René in a video interview…

In this conversation and podcast, over at the Los Angeles Review of Books here, Harrison talks with Stanford’s expert on human desire, René Girard, whose work on the subject was rooted in literary criticism, but eventually reached across disciplines to embrace anthropology, sociology, history, religions, and even the hard sciences.

Girard began his work in the 1960s with a new concept of human desire: our desires are not our own, he said, we are social creatures, and we learn what to want from each other. He has been called “the new Darwin of the human sciences” and was one of the immortels of the prestigious Académie Française.

… Robert Harrison as radio host

Their 2005 interview discusses envy and desire in literature — in Canto V of the Inferno, in Cervantes, Balzac, and Flaubert, but most of all in the plays of Shakespeare. They also discuss the role of vengeance as an act of mimetic rivalry, “snobbery” as a form of imitation, and the “sacramental” nature of advertising today. “If you consume Coca-Cola, maybe if you consume a lot of it, you will become a little bit like these people you would like to be. It’s a kind of Eucharist that will turn you into the person you really admire.”

Ultimately, they talk about the mimetic escalation of warfare, Girard’s late-life fascination with the war theoretician Clausewitz, and the need to renounce violence.

This is Part 1 of a two-part discussion – you can listen to it over at the Los Angeles Review of Books “Entitled Opinions” channel here. Meanwhile, Robert Harrison writes about René Girard in the Dec. 20, 2018, issue of the New York Review of Books here.

Potent quotes:

From RENÉ GIRARD

Envy is the emotion which plays the greatest role in our society.”

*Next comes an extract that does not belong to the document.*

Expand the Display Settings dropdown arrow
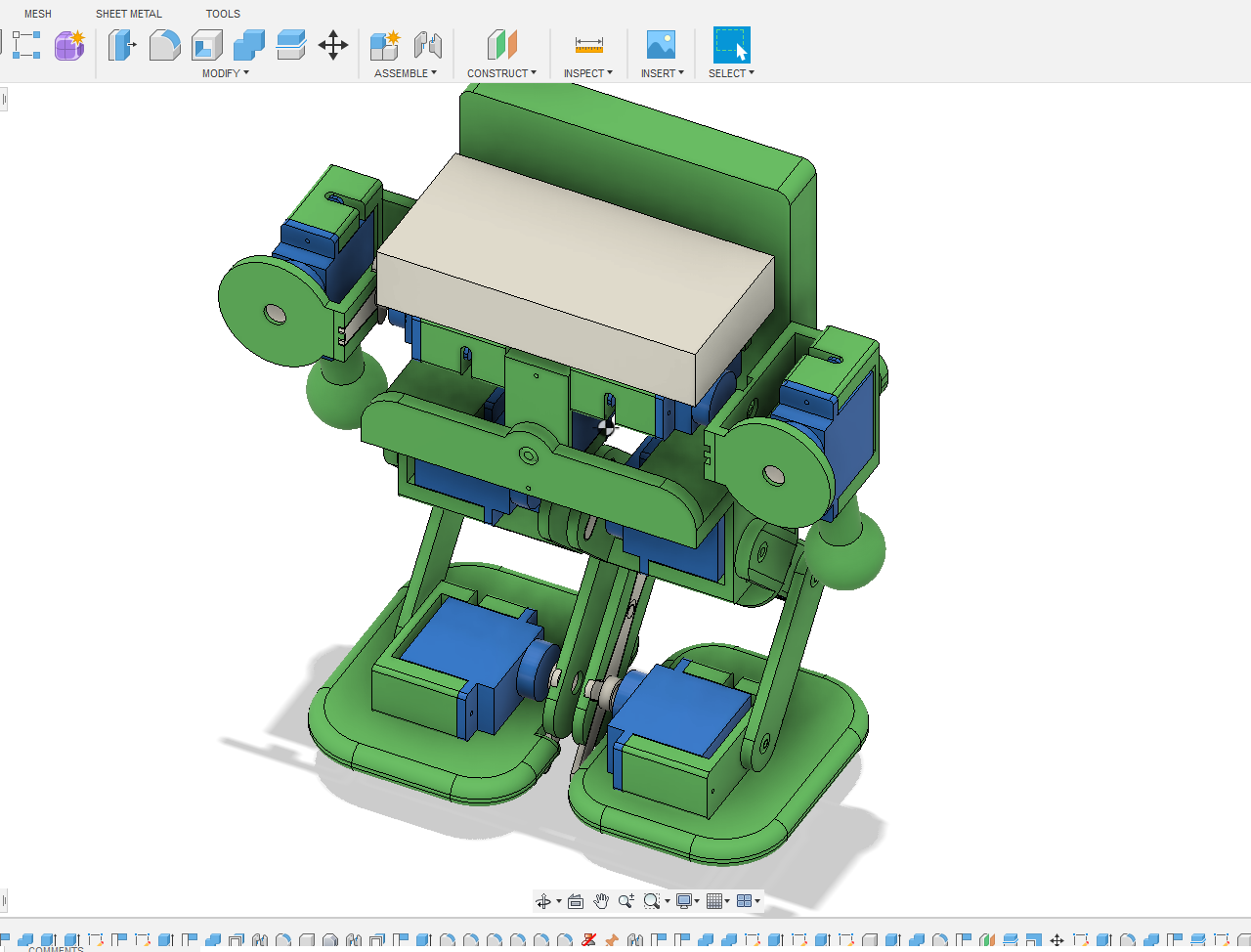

Mimetic desire is an absolute monarch.”

If you have a rivalry, your vanity is involved and you want to win at all cost.”

The institution that is most mimetic of all is the greatest capitalist institution – the stock market.”

Clausewitz constantly shows you the mimetic nature of war.”

From ROBERT HARRISON

Nothing is more mysterious, evasive, or perverse than human desire.”

We are far from overcoming the behavior that has characterized human history.”

Why is it that human behavior is so resistant to adapting itself to what the mind knows?”

To know yourself means, above all, to know your desire.”

It’s amazing that our governments invests billions of dollars in scientific research every year in order to better understand the world of nature, yet commits only a tiny fraction of that to advance the cause of self-knowledge in order to better understand ourselves.”